На вечере, где он, подвыпив, излагал «свою веру» Углеву, Позднышев развил такую успокоительную для себя философию, что, мол, «то можно, что никому не причиняет вреда», и что если после долгой жизни, пусть даже с ведьмой, ты начнешь исправлять ошибки молодости, это черт знает к чему приведет. Лучше скрепя сердце сохранять все так, как есть, — видимость приличия и благополучия. «А если из-за некой возвышенной любви люди доводят дело до взрывов и подрываются на бытовых минах, я не завидую им и не стану им подражать. Старик Стендаль неспроста говаривал, что свет простит любую связь, но не простит ее гласность. Ну что ж, будем щадить стыдливость света…»
Углеву тогда захотелось ударить по губам этого «философа» — он ненавидел людей, сотканных из страха и лжи, — но жена, сидевшая рядом и прекрасно знавшая его характер, отвлекла Углева, и Василий Константинович только брезгливо отодвинулся от Позднышева.
Неужели вот таким уподобляться Куприянову?
Углеву уже известно было и о собрании в интернате и о приходе Куприяновой в горздрав. Заведующая горздравом Зоя Федоровна Мануйло, позвонив секретарю, служебным голосом заверила, что «моральный кодекс они защитить сумеют» и для того создают комиссию.
Углев был в затруднении: что же посоветовать этому, видно, честному человеку? Неужели внушать ему прописные истины, произносить «положенные» слова? И почему надо не доверять порядочности и совести Куприянова?
А еще Углев подумал, что, наверное, и при коммунизме будут люди расходиться, и неспроста коммунист Фридрих Энгельс, получше его понимавший, что такое семья, писал, что если нравственным является только брак, заключенный по любви, то остается нравственным только такой, в котором любовь продолжает существовать.
И Углев сказал Куприянову слова, которые, казалось бы, никак не вязались с деловой, строгой обстановкой этого кабинета:
— Если чувство настоящее, его надо защищать.

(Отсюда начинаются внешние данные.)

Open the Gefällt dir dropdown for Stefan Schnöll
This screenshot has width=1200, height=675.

Утро у Куприянова началось как обычно. В восемь тридцать — «планерка»: заведующие отделениями и врачи стационара докладывали о происшествиях за ночь и нуждах. Потом — обход, а после него — нескончаемый поток хозяйственных забот. Как добыть холодильники, не нарушая финансовой сметы? Где достать бумагу для врачебных записей?

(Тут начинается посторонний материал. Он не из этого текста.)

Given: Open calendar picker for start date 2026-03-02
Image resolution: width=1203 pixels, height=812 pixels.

Действительно, что знал старик Гиппократ о проблеме кочегаров, прачек и нянечек? Вот развернулась весна — и текучесть «низкооплачиваемых» возросла. Как удержать их? Каждый час подсовывает какие-то свои неотложные дела. Заболела старшая сестра терапевтического отделения, и срочно надо разрешить совместительство сестре палатной… Не прозевать бы послать помощника закупить матрасы для стационара, разобраться с заменой котлов, постройкой гаража. Да не забыть съездить на комбинат: проверить, как работают в цехах терапевтические участки. Главное в этом потоке забот — отдавать львиную долю внимания и времени делам лечебным, их совершенствовать, ими управлять.
Когда часов в одиннадцать позвонили из горздрава и сказали, что Зоя Федоровна Мануйло вызывает к себе Куприянова на двенадцать дня, он страдальчески поморщился. Вот уж не любил эту «Тираду», как прозвали ее врачи за склонность к затяжным, напыщенным и, правду сказать, пустоватым речам и наставлениям.
Лицо у Зои Федоровны застывшее, с тем синевато-мертвенным цветом кожи, какой бывает у людей, большую часть жизни проводящих в закрытом да еще накуренном помещении. Она и сама непрерывно курила.
Увидев входящего Алексея Михайловича, Мануйло строго поджала губы и коротко, слово нехотя, кивнула ему.